Tel fut à peu près l'état de Rome sous Othon le Grand, Othon II et
Othon III. Les Allemands tenaient les Romains subjugués, et les Romains
brisaient leurs fers dès qu'ils le pouvaient.
Un Consul nommé Crescentius, fils du Pape Jean X et de la fameuse Marozie,
prenant avec ce titre de Consul la haine de la Royauté, arma Rome contre
Othon II. Il fit mourir en prison Benoît VI créature de l'Empereur; et
l'autorité d'Othon quoiqu'éloigné, ayant dans ces troubles donné la Chaire
Romaine au Chancelier de l'Empire en Italie, qui fut Pape sous le nom de
Jean XIV ce malheureux Pape fut une nouvelle victime que le Parti Romain
immola. Le Pape Boniface VIII créature du Consul Crescentius déjà souillé
du sang de Benoît VI fit encore périr Jean XIV. Les temps de Caligula, de
Néron, de Vitellius, ne produisirent ni des infortunes plus déplorables,
ni de plus grandes barbaries; mais les horreurs de ces Papes sont obscures
comme eux. Ces tragédies sanglantes se jouaient sur le théâtre de Rome,
mais petit et ruiné; et celles des Césars avaient pour théâtre le Monde
connu.
Crescentius maintint quelque temps l'ombre sur la République Romaine.
Il chassa du siège Pontifical Grégoire IV neveu de l'Empereur Othon III.
Mais enfin Rome fut encore assiégée et prise. Crescentius attiré hors du
Château Saint Ange sur l'espérance d'un accommodement et sur la foi des
serments de l'Empereur, eut la tête tranchée. Son corps fut pendu par les
pieds, et le nouveau Pape élu par les Romains, sous le nom de Jean XV
eut les yeux crevés et le nez coupé. On le jetta en cet état du haut du
Château Saint Ange dans la Place.
Les Romains renouvellèrent alors à Othon III les serments faits à
Othon Ier et à Charlemagne.
Après les trois Othon, ce combat de la domination Allemande, et de
la liberté Italique, resta longtemps dans les mêmes termes. Sous les
Empereurs Henri II de Bavière, Conrad II le Salique, dès qu'un Empereur
était occupé en Allemagne, il s'élevait un parti en Italie. Henri II y
vint comme les Othons dissiper des factions, confirmer aux Papes les
donations des Empereurs, et recevoir les mêmes hommages. Cependant la
Papauté était à l'encan, ainsi que presque tous les autres Évêchés.

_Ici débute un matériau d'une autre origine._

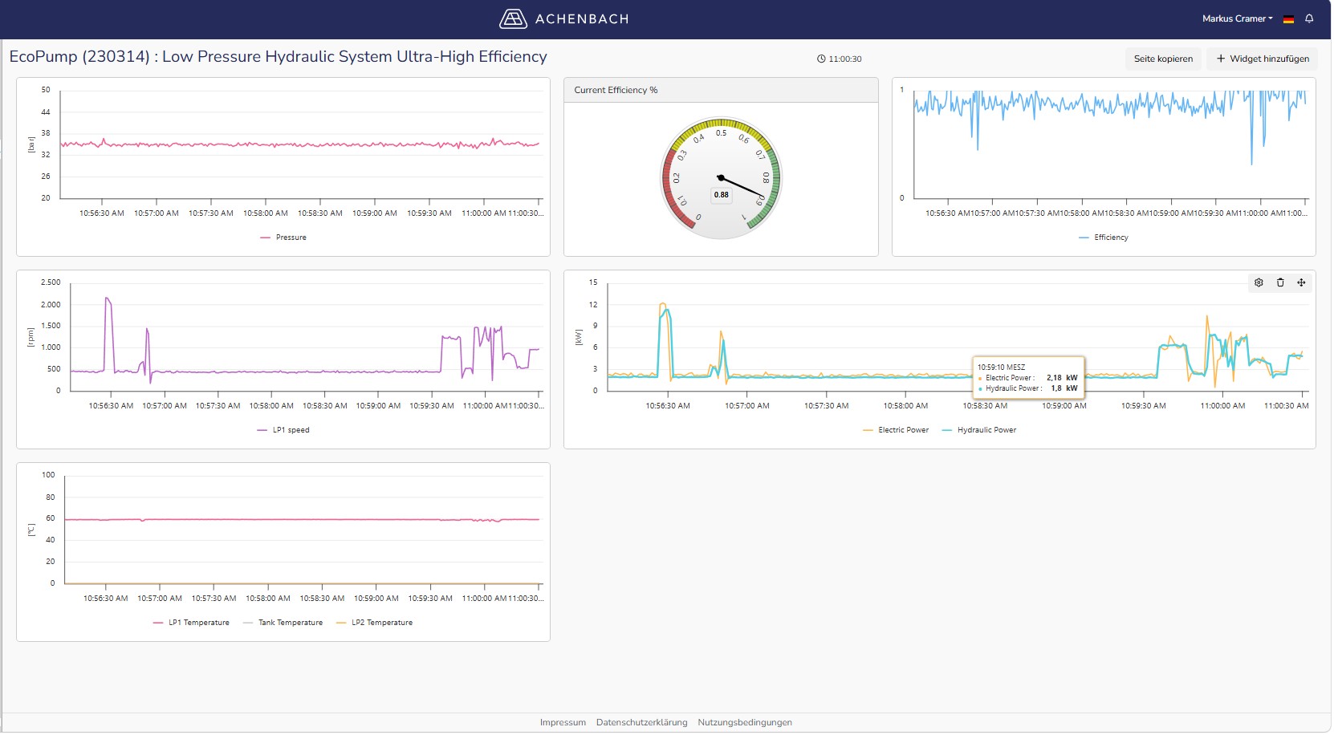Open widget settings gear on power chart

tap(1259, 283)
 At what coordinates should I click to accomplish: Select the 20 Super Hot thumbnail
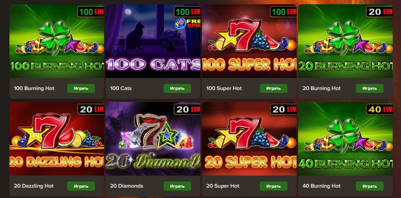click(249, 138)
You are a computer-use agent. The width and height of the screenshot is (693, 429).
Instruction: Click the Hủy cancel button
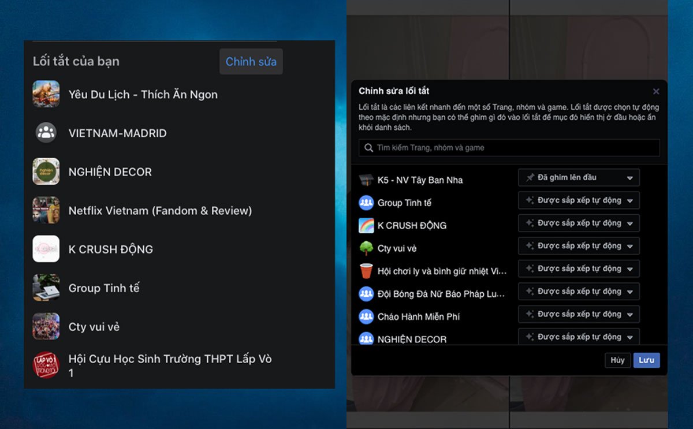[x=617, y=360]
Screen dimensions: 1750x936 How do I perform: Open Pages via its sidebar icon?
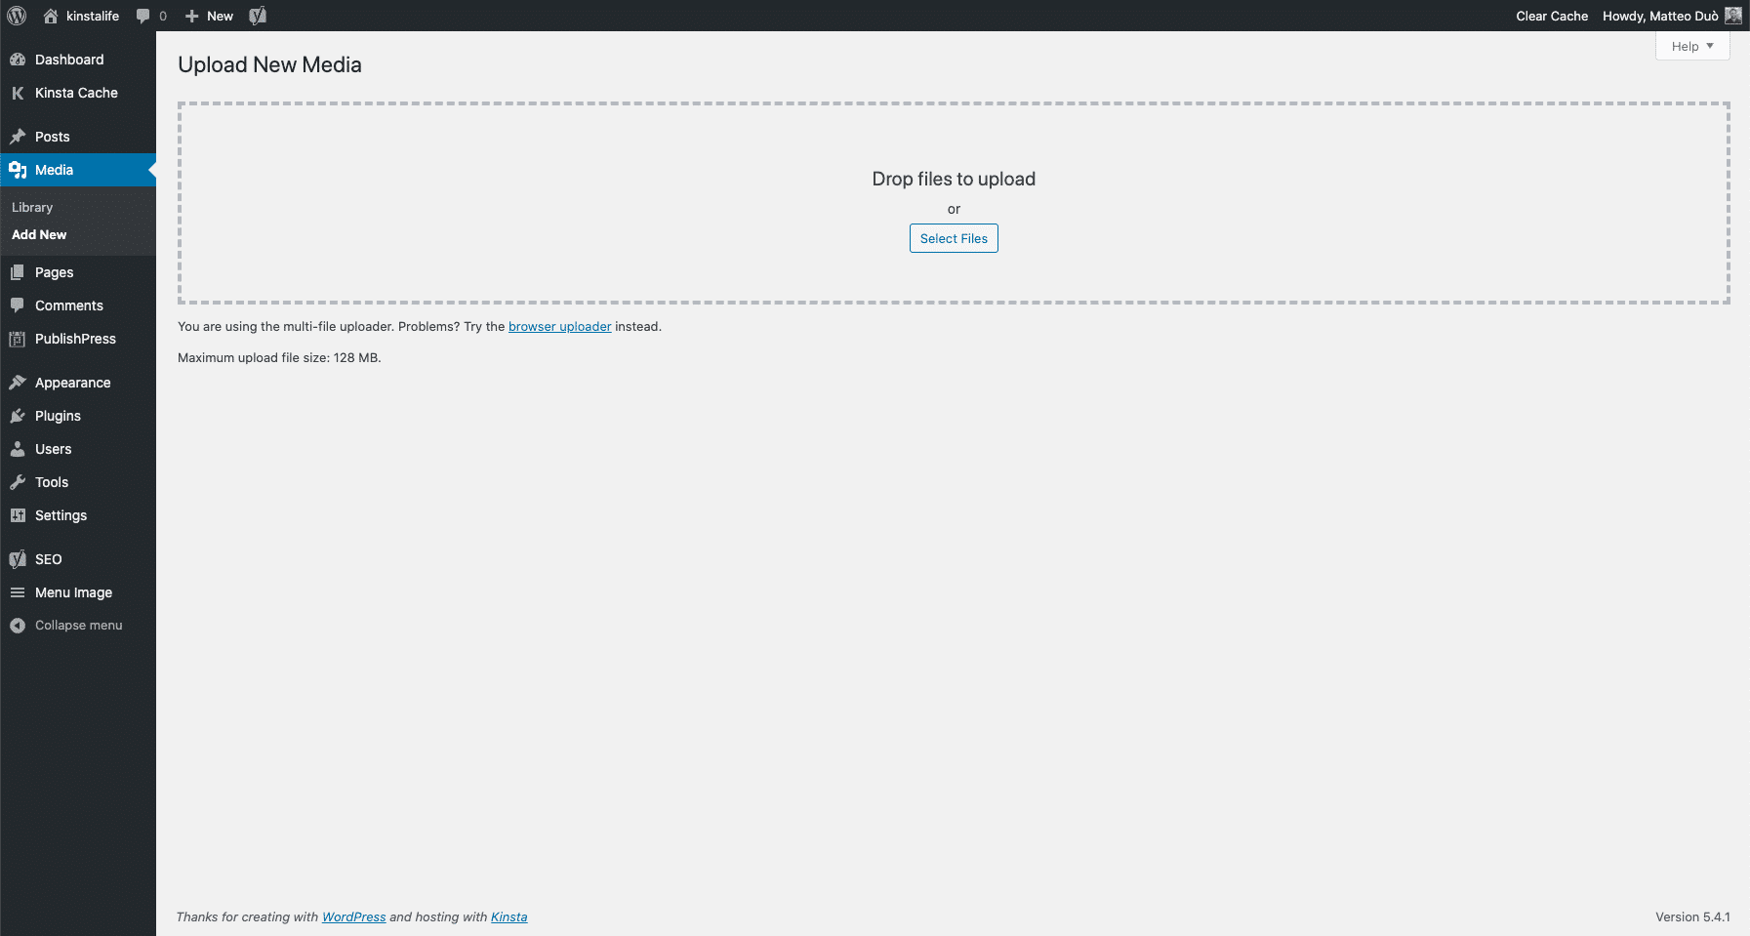pyautogui.click(x=19, y=271)
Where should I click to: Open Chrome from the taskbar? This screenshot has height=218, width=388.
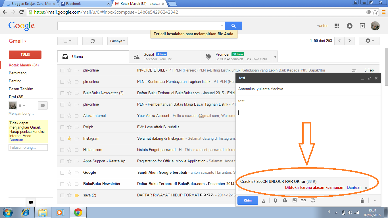78,212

Benoît VIII Jean XIX l'achetèrent publiquement l'un après l'autre: ils
étaient frères de la maison des Marquis de Toscane, toujours puissante à
Rome depuis le temps de Marozie.
En 1034, après leur mort, pour perpétuer le Pontificat dans leur maison
on acheta encore les suffrages pour un enfant de douze ans. C'était
Benoît IX qui eut l'Évêché de Rome de la même manière, qu'on voit encore
aujourd'hui tant de familles acheter, mais en secret, des Bénéfices pour
des enfants.
Ce désordre n'eut point de bornes. On vit sous le Pontificat de ce Benoît
IX deux autres Papes élus à prix d'argent, et trois Papes dans Rome
s'excommunier réciproquement; mais par un accord heureux qui étouffa une
guerre civile, ces trois Papes s'accordèrent à partager les revenus de
l'Église, et à vivre en paix, chacun avec sa Maîtresse.
Ce Triumvirat pacifique et singulier ne dura qu'autant qu'ils eurent de
l'argent; et enfin, quand ils n'en eurent plus, chacun vendit sa part de
la Papauté au Diacre Gratien, homme de qualité, fort riche. Mais comme
le jeune Benoît IX avait été élu longtemps avant les deux autres, on lui
laissa par un accord solennel la jouissance du tribut que l'Angleterre
payait alors à Rome, qu'on appelait le _Denier de Saint Pierre_, à quoi
un Roi Danois d'Angleterre, nommé Etelvolft, Edelvolf ou Ethelulfe s'était
soumis en 852.
En 1046, ce Gratien qui prit le nom de Grégoire VI et qui passe pour
s'être conduit très-sagement, jouissait paisiblement du Pontificat,
lorsque l'Empereur Henri III fils de Conrad II le Salique, vint à Rome.
Jamais Empereur n'y exerça plus d'autorité. Il déposa Grégoire VI que les
Romains aimaient, et nomma Pape Suidger son Chancelier Évêque de Bamberg
sans qu'on osât murmurer.
En 1048, après la mort de cet Allemand qui parmi les Papes est appelé
Clément II, l'Empereur qui était en Allemagne, y créa Pape un Bavarois
nommé Popon: c'est Damaze II qui avec le Brevet de l'Empereur alla se
faire reconnaître à Rome. Il le fut malgré ce Benoît IX qui voulait
encore rentrer dans la Chaire Pontificale après l'avoir vendue.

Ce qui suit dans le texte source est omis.